Elaborazione grafica a tema del progetto
23/09/2025
Ricerca e innovazione

Un “orecchio artificiale” frutto della ricerca al Politecnico

Dall’osservazione della natura possono nascere​ nuove tecnologie: ispirandosi alla coclea, l’organo dell’orecchio interno che non si limita a trasmettere i suoni ma li analizza per permettere al cervello di interpretarli, il gruppo di ricerca Nemo – Non linear Elasticity and Metamaterials del Dipartimento di Scienza Applicata e Tecnologia-DISAT del Politecnico ha sviluppato un dispositivo capace di riconoscere la voce in maniera efficiente e con un consumo energetico ridotto.

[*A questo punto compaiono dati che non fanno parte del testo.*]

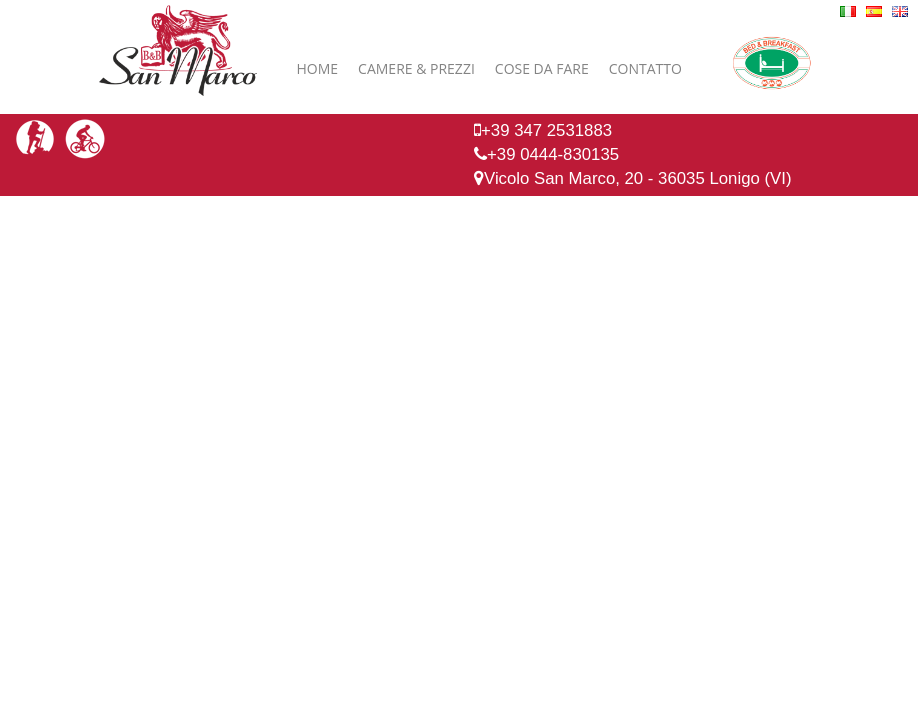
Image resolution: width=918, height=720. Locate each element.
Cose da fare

Il risultato è stato recentemente pubblicato sulla rivista internazionale Advanced Intelligent Systems, in un articolo a firma dei ricercatori e docenti del Politecnico Paolo H. Beoletto, Carlo Ricciardi, Federico Bosia, Antonio S. Gliozzi, insieme a Gianluca Milano dell’Istituto Nazionale di Ricerca Metrologica-INRiM.

Il dispositivo, realizzato con un metamateriale a spirale stampata in 3D, funziona come un vero e proprio “orecchio artificiale”: non si limita a registrare i suoni, ma li elabora direttamente, trasformandoli in mappe chiamate “tonogrammi”. In questo modo è in grado di distinguere le diverse parole con un’accuratezza paragonabile ai metodi digitali tradizionali, ma con un dispendio energetico molto minore.

Questa innovazione apre nuove prospettive per dispositivi portatili, assistenti vocali e intelligenza artificiale “on the edge”, che devono funzionare a lungo con batterie di piccole dimensioni, ma anche per aumentare l’autonomia degli impianti cocleari, che devono essere costantemente ricaricati.

“Nel nostro gruppo crediamo che ispirarsi alla natura sia fondamentale per sviluppare nuove tecnologie e materiali intelligenti: i sistemi biologici sono ottimizzati da miliardi di anni di evoluzione, per questo sono così performanti – spiega Paolo Han Beoletto, primo autore dello studio - La coclea, ad esempio, non è un semplice sensore, ma un processore naturale del suono, capace di estrarre le informazioni rilevanti prima ancora che arrivino al cervello. Riprodurre questa funzione con materiali artificiali significa ridurre i calcoli digitali necessari e quindi il consumo energetico delle tecnologie di riconoscimento vocale. È un passo importante se vogliamo un futuro in cui miliardi di dispositivi connessi possano interagire con noi senza pesare sull’ambiente”.